ASEBL Journal – Volume 10 Issue 1, January 2014
The Evolution of Bioethics
The relevance of Braintrust is not limited to the academy or the armchair. If the
is/ought distinction is unduly exaggerated in moral philosophy, it becomes a weapon
in the sphere of public policy – an excuse to defund or severely regulate research that
does not reinforce popular prejudice. After all, what is at stake is the power to shape
and regulate the behavior of others, and maintaining that power depends on popular
appeal rather than empirical evidence. Churchland seems to have learned this political
truth in 2008 when she presented a paper to George W. Bush’s Council on Bioethics.
The council was already notorious as an ideological star chamber established to
construct an intellectual façade for the administration’s war on stem cell research.

TO DO:
A - Please list every proper name that appears in the body of the bioethics passage, below its title.
B - Using the bioethics passage, decide whether each statement agrees with it: (i) Churchland presented a paper to the Council on Bioethics in 2008. (ii) Maintaining the power to shape and regulate the behavior of others depends on empirical evidence. (iii) The relevance of Braintrust is limited to the academy.
The rows that follow have nothing to do with the bioethics passage.

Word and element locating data
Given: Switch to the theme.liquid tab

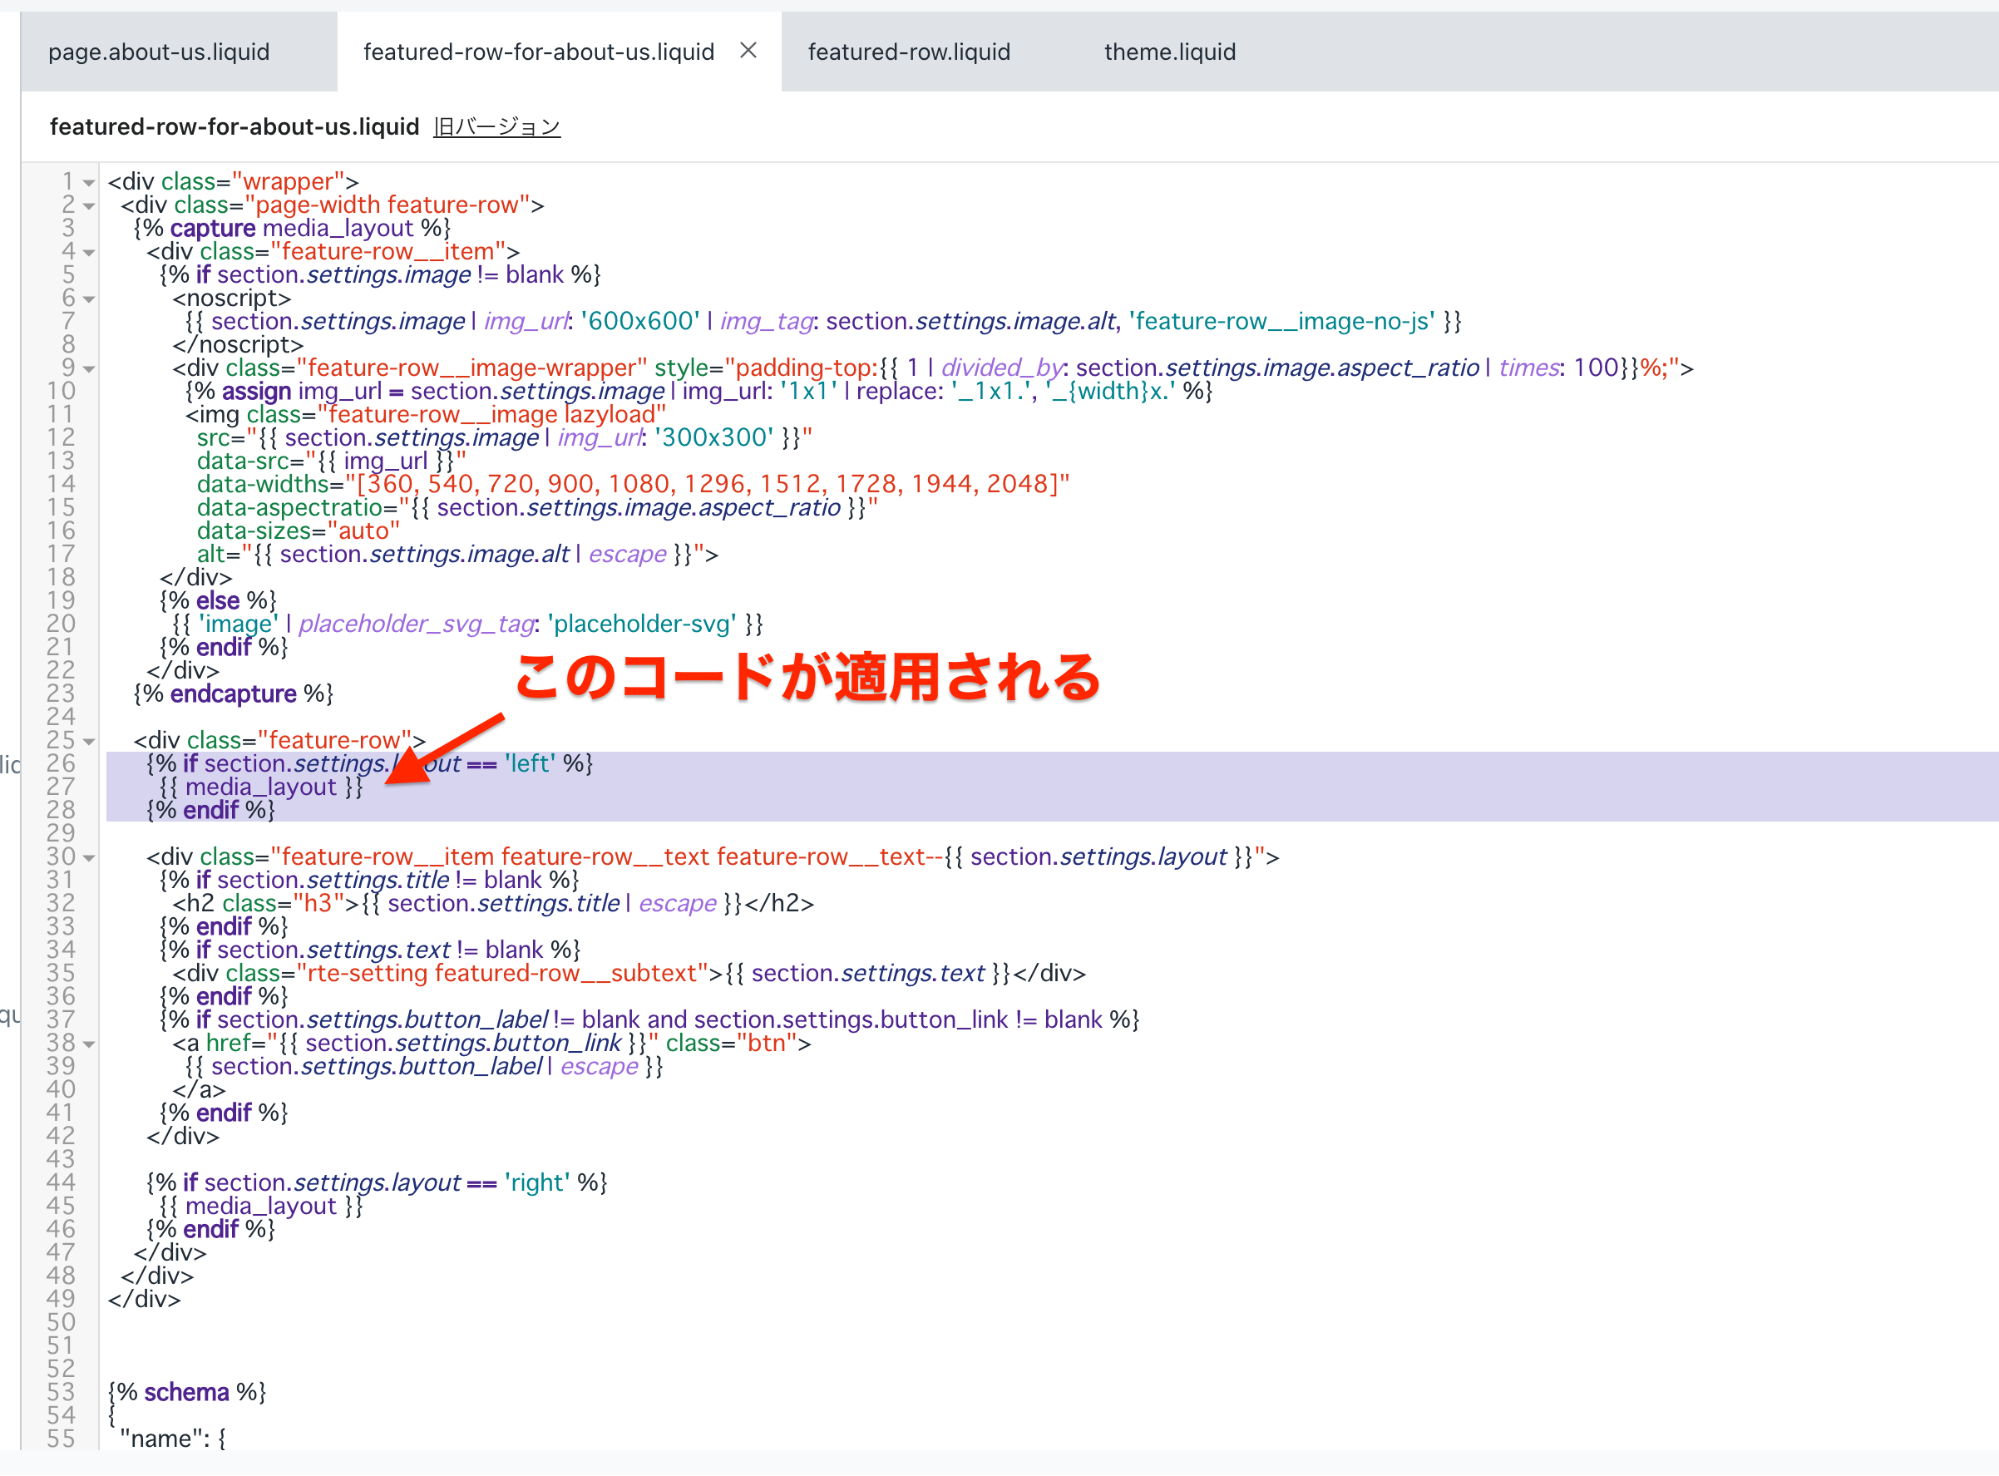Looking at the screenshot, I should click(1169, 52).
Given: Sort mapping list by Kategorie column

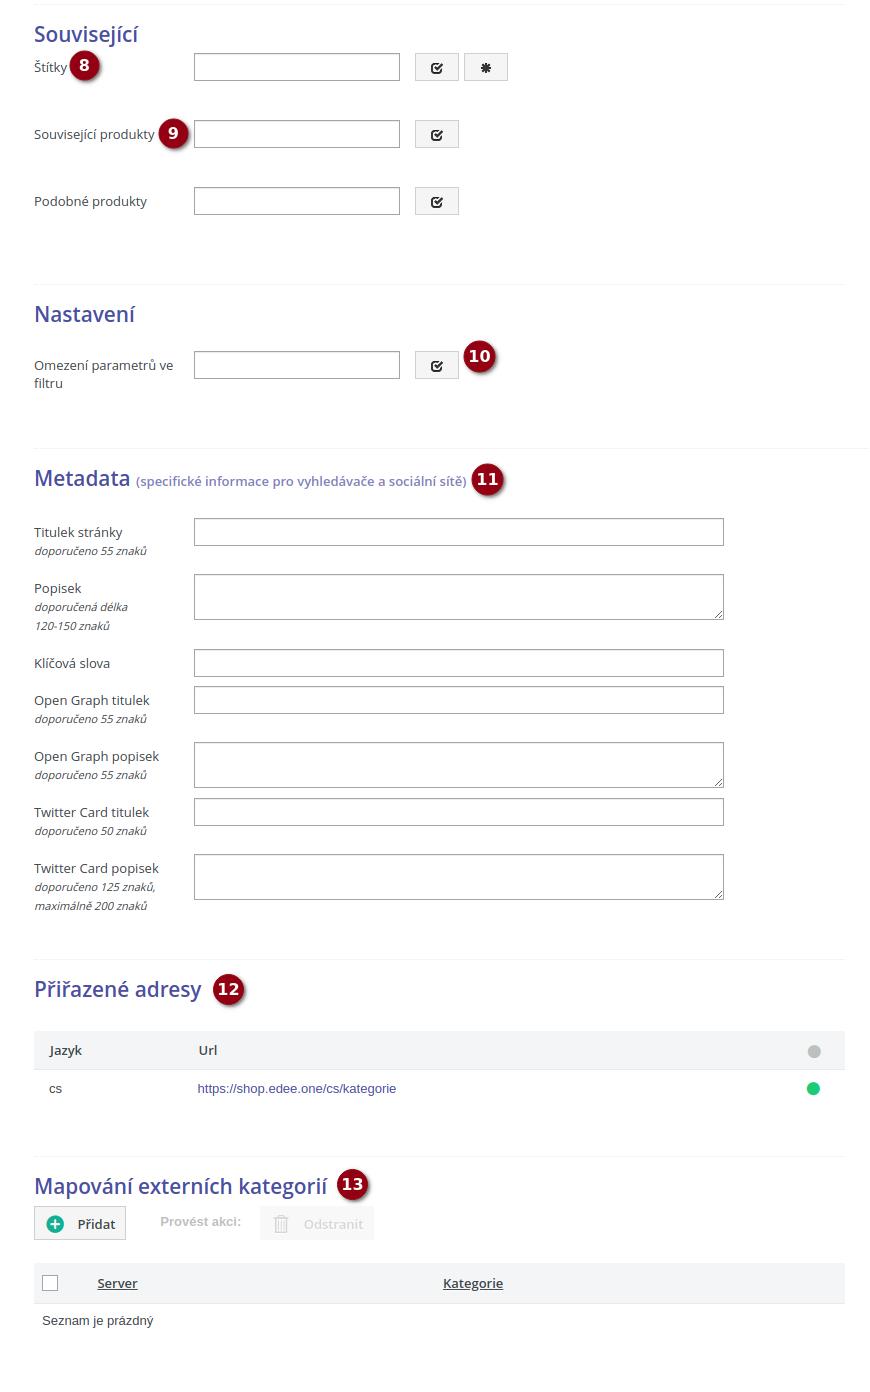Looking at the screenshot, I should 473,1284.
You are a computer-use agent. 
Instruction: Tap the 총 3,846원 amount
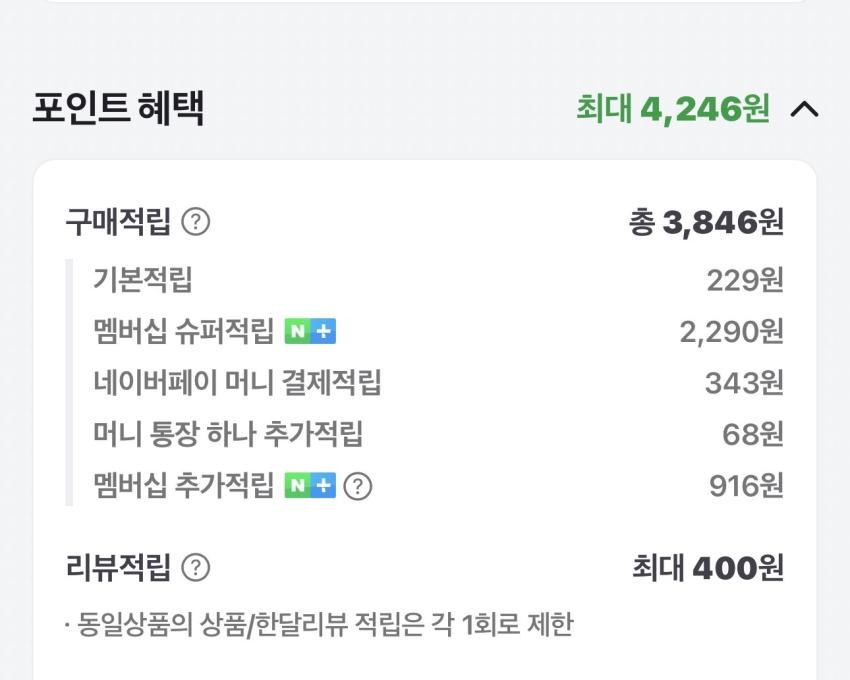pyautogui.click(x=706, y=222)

FULL ANSWERS:
A -
Braintrust
Churchland
George W. Bush
Council on Bioethics

B -
(i) Yes: "Churchland seems to have learned this political truth in 2008 when she presented a paper to George W. Bush’s Council on Bioethics."
(ii) No: "maintaining that power depends on popular appeal rather than empirical evidence."
(iii) No: "The relevance of Braintrust is not limited to the academy or the armchair."